In Nederland verandert overigens maar weinig. Ook thans valt de
politieke cultuur te karakteriseren met de begrippen passieve achterban,
over bestuurdersbanen fantaserende parlementariërs, conformistische
bestuurders, een schaduwelite, een als losgemaakte entiteit gedachte
staat en slappe media. Uiteraard is sinds 1992 (invoering euro) en de
daaropvolgende fiscale pacten Nederland monetair-fiscaal een Duitse
buitenprovincie geworden. Daalder heeft daarover weinig kunnen noteren.

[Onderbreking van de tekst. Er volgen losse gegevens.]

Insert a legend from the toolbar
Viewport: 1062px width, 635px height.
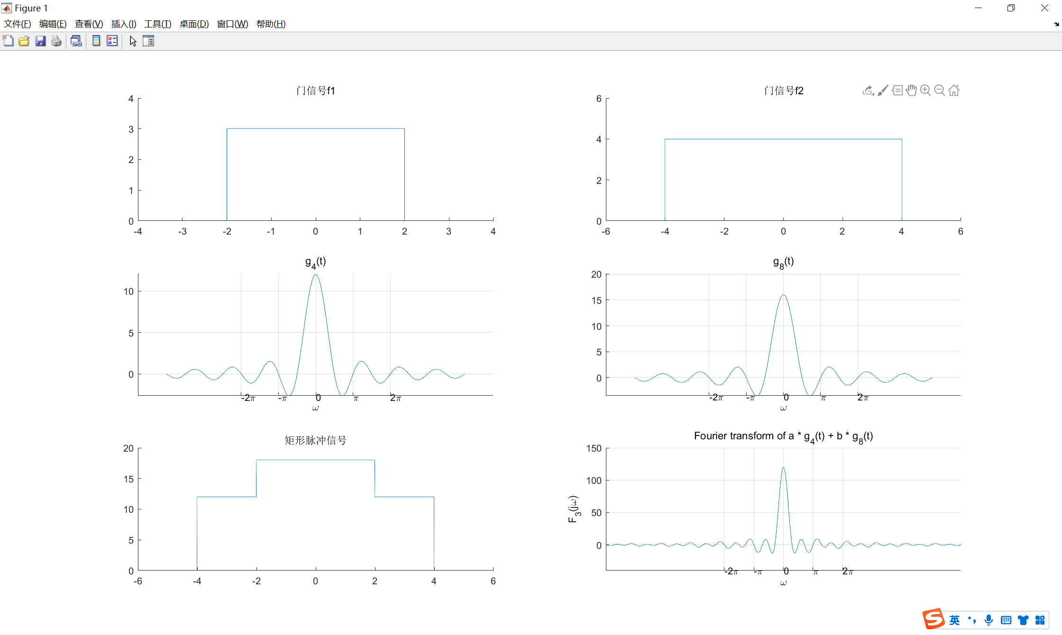tap(112, 41)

Wat hij genoteerd zou hebben, zou mogelijk niet veel hebben afgeweken
van wat hij stelde over het naoorlogse Nederlandse buitenlandse beleid:
“Wat Nederland als ‘actieve buitenlandse politiek’ zag, moet een staat
als Amerika dan ook veelal onverschillig gelaten hebben“. Ook de invloed
die Nederland meent te hebben in de EMU blijft in de rest van Europa
onopgemerkt. Toch zijn de debatten over buitenlandse en Europese zaken
nog het felst, niet ondanks het feit dat ze geen enkel gevolg hebben,
maar juist daarom. De Nederlander houdt niet van idealen, behalve als ze
niets kosten – dan kan hij er geen genoeg van krijgen.
Conformisme zat en zit de Nederlander in het bloed, heroïek bewaart hij
voor die gelegenheden waar het zonder consequenties blijven zal. De
Nederlander is altijd een Batavus Droogstoppel, droomt er soms nog van
een Max Havelaar te zijn, maar zal hooguit in staat blijken dat
verlangen zelf te ontleden. Dat Daalder tot die zeldzame laatste
categorie behoorde, lijdt geen twijfel.